Revd Canon John Hensman (1780–1864) was a nineteenth century Church of England clergyman, a Fellow of Corpus Christi College, Cambridge, and a prolific church builder.

==Biography==
Born in Bedford on 22 September 1780, John Hensman was educated at Bedford School and at Corpus Christi College, Cambridge, where he matriculated as an Exhibitioner in February 1797. He graduated as ninth Wrangler at the University of Cambridge in 1801 and was elected as a Fellow of Corpus Christi College, Cambridge. He was ordained in 1803, and was appointed as Curate of Wraxall, Somerset. In 1809 he was appointed as Curate of Clifton, Bristol. He was instrumental in the rebuilding of Clifton parish church, which was consecrated on 12 August 1822. He was then the moving force behind the building of the Church of Holy Trinity, Hotwells, which was consecrated on 10 November 1830. He held the incumbency of the church until 1844, when he was granted the perpetual curacy of Christ Church, Clifton Down, and he oversaw the rebuilding of that church. He was instituted to the living of Clifton, Bristol, in 1847, and oversaw the building of St Paul's Church, Clifton, Bristol, consecrated in 1853, and St Peter’s Church, Clifton, consecrated in 1855.

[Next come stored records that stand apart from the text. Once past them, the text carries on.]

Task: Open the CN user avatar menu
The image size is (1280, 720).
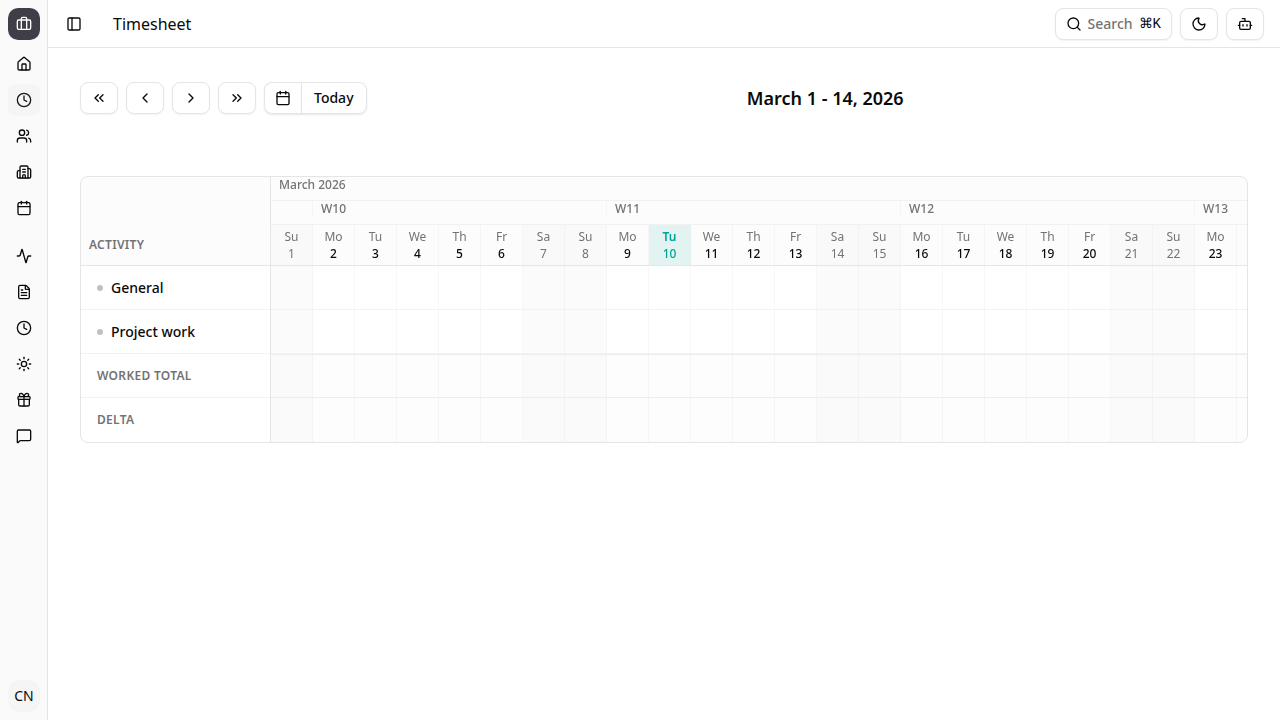Action: [x=23, y=695]
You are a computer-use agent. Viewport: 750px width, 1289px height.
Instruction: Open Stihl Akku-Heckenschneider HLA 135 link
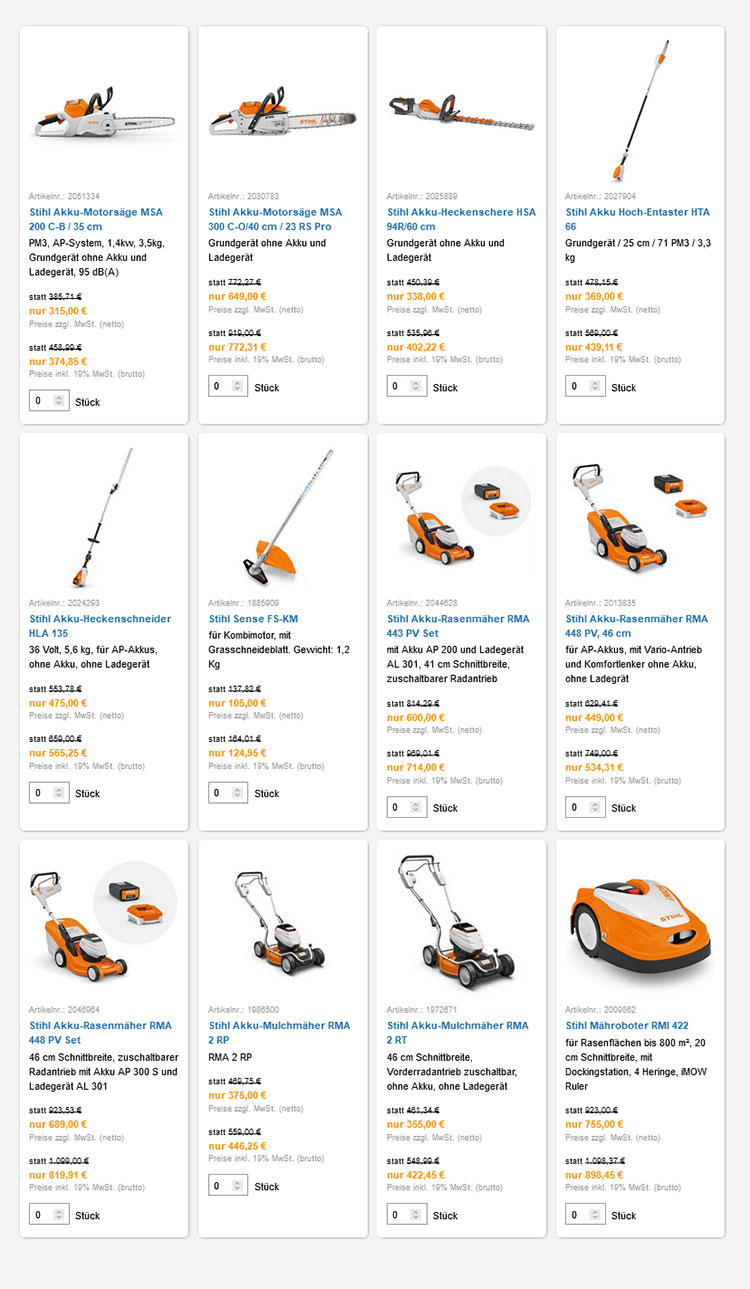100,626
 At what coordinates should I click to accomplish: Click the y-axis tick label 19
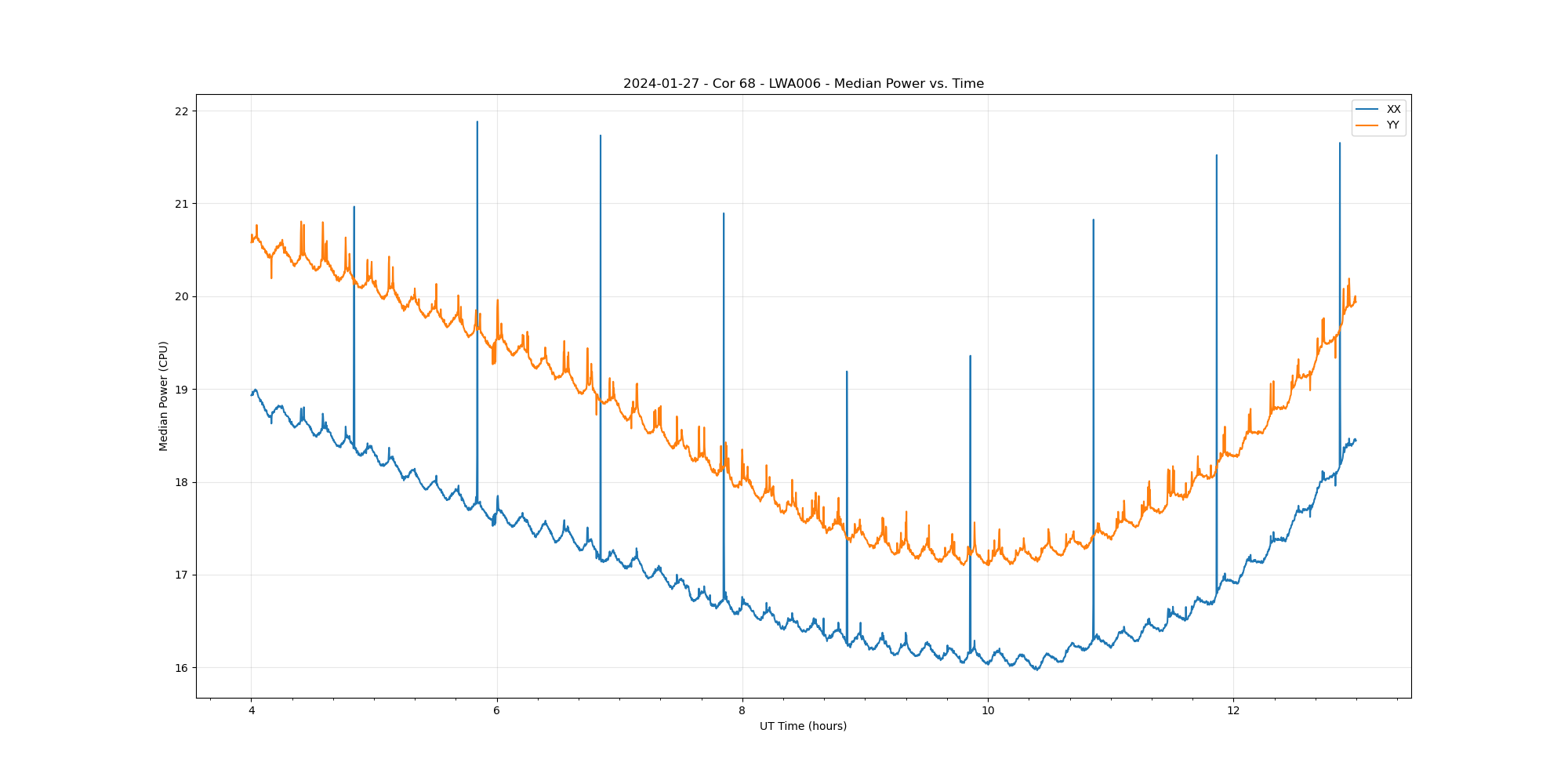tap(182, 390)
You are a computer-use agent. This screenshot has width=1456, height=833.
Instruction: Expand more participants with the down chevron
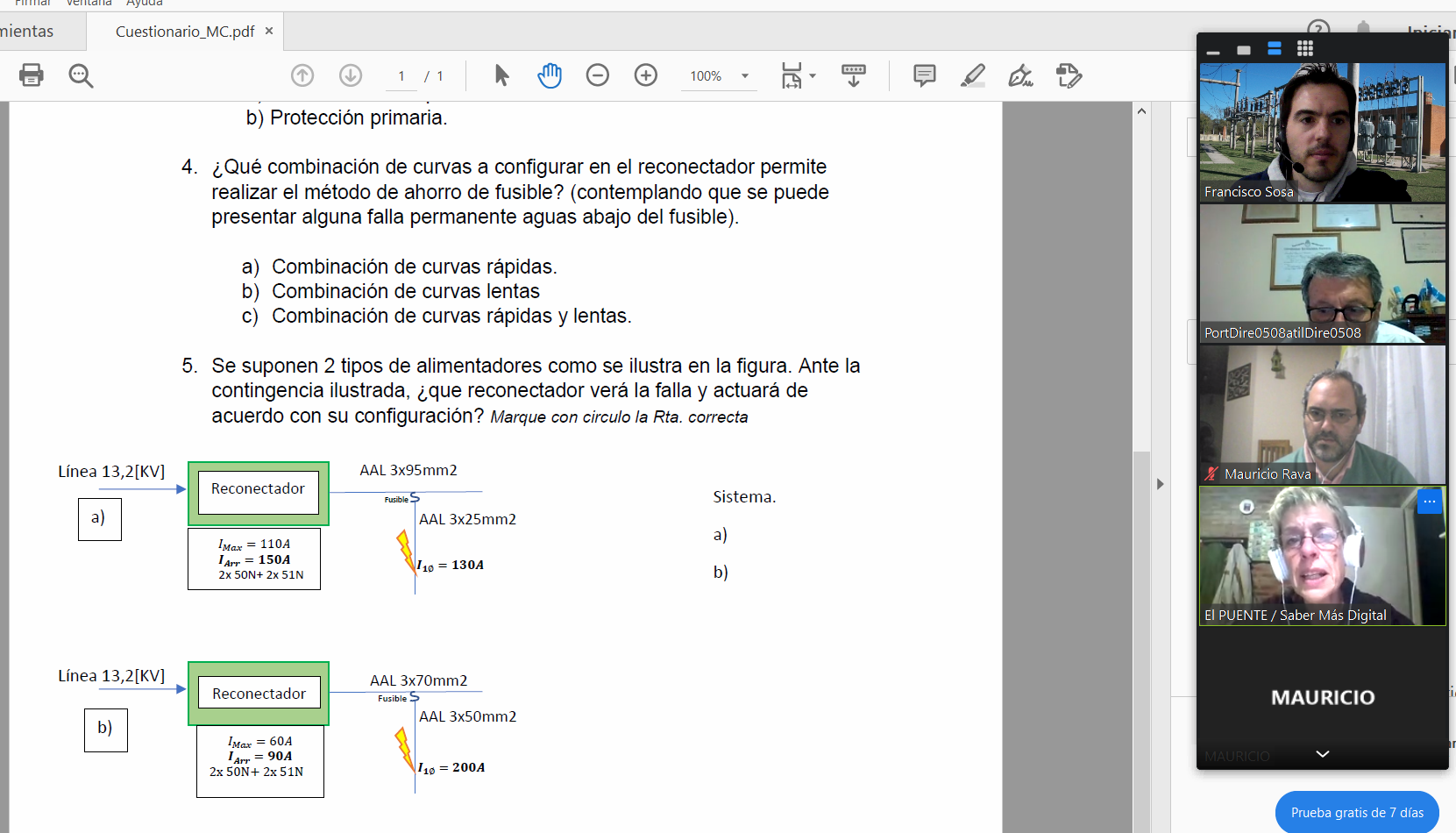tap(1323, 754)

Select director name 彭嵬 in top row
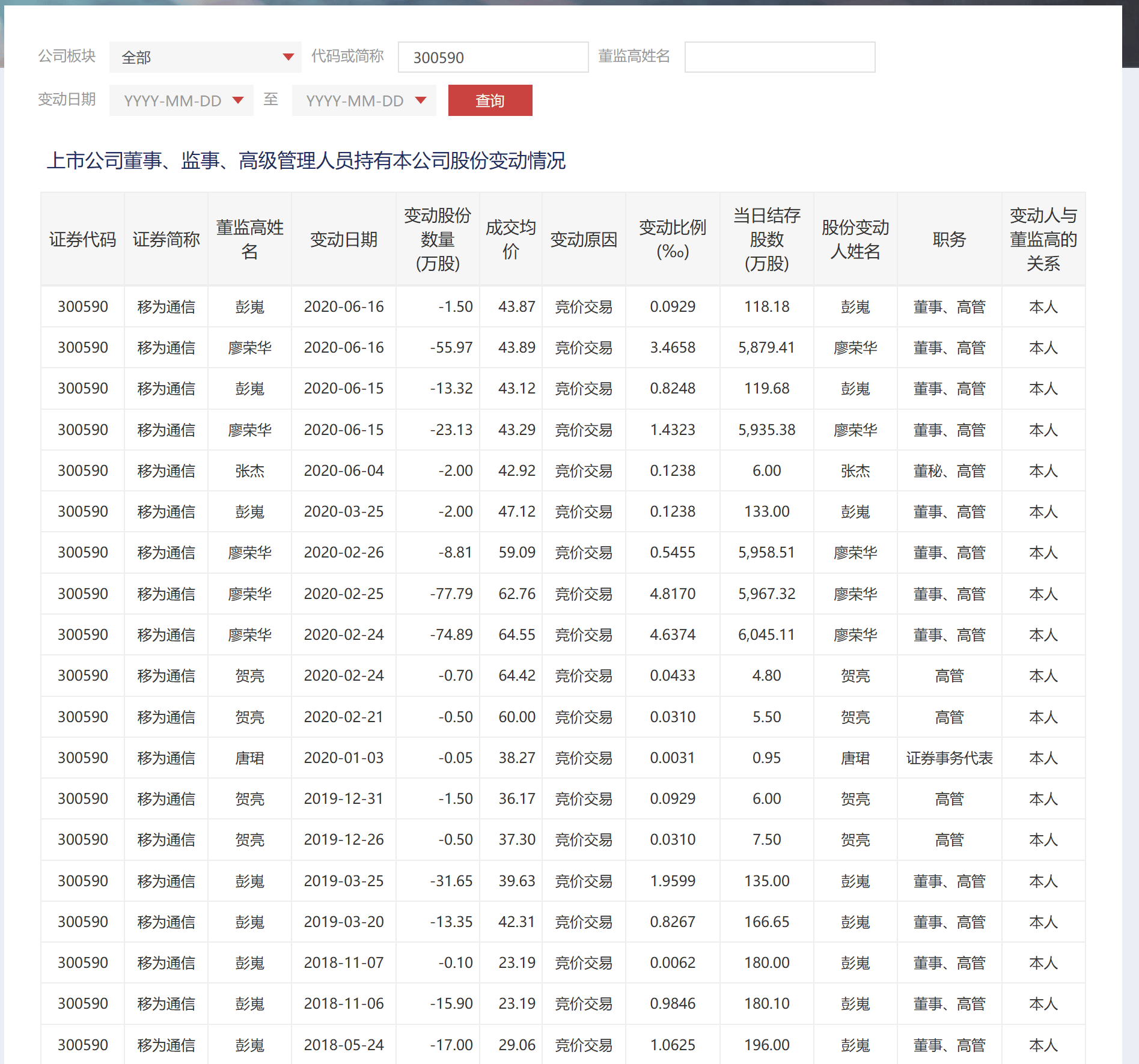249,306
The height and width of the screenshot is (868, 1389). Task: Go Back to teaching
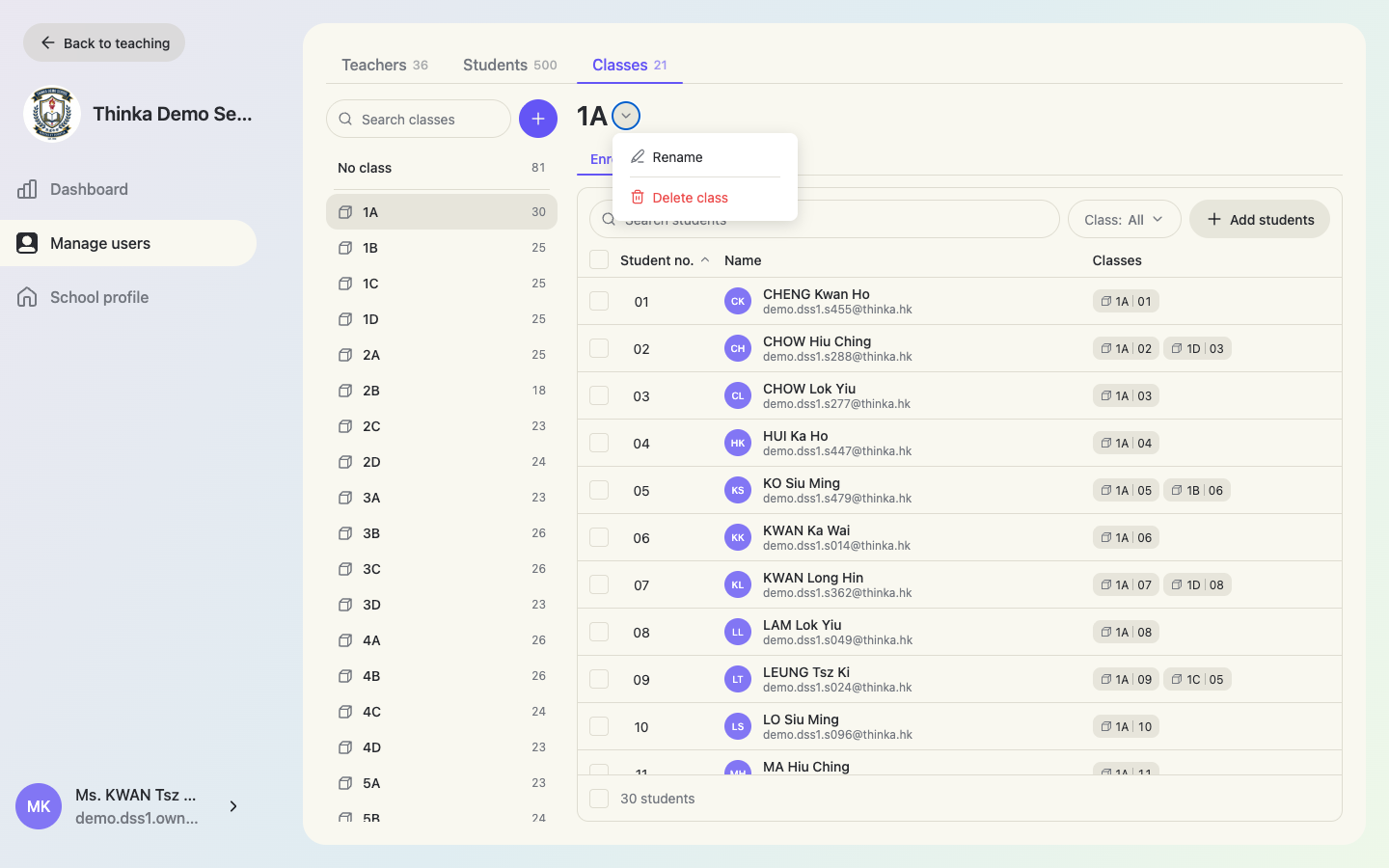click(104, 42)
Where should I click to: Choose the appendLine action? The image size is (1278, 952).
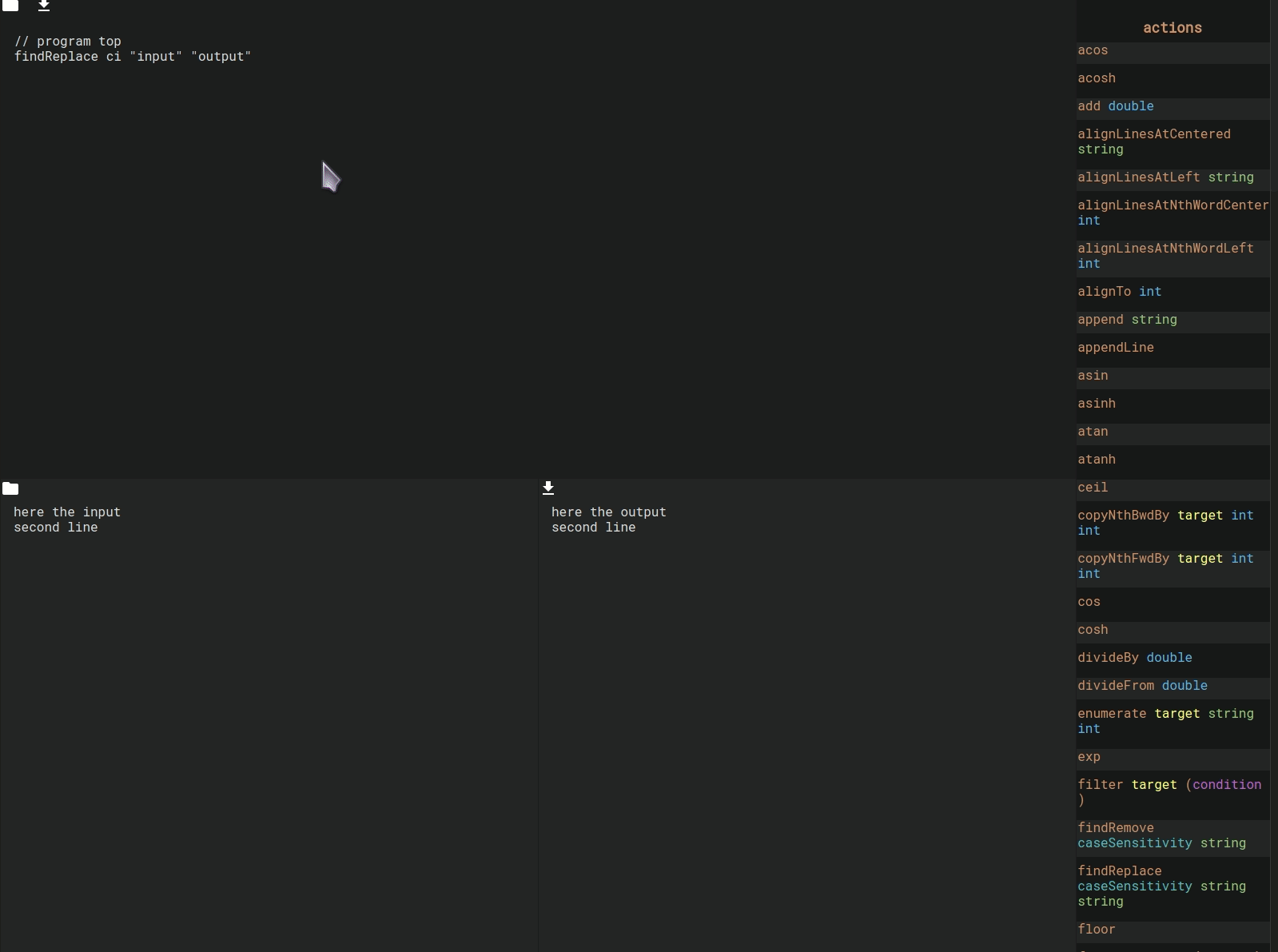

Revd Hensman was appointed as a Canon of Bristol Cathedral in 1858, and a chapel of ease, known as St James’ Chapel of Ease as well as the Hensman Memorial Church, was consecrated in his honour in 1862. John Latimer states that:

"In March 1859, a number of the inhabitants of Clifton resolved upon the erection of a chapel of ease to Clifton Church, in commemoration of the Rev. J. Hensman's fifty years' labours amongst them. The chapel, which was dedicated to St. James, but is more commonly known as the Hensman Memorial Church, was consecrated by Bishop Thomson, during his brief episcopate, in December 1862, when Mr. Hensman was still incumbent of the parish".

The Revd Canon John Hensman died in Clifton, Bristol, on 23 April 1864 and was buried in Wraxall, Somerset.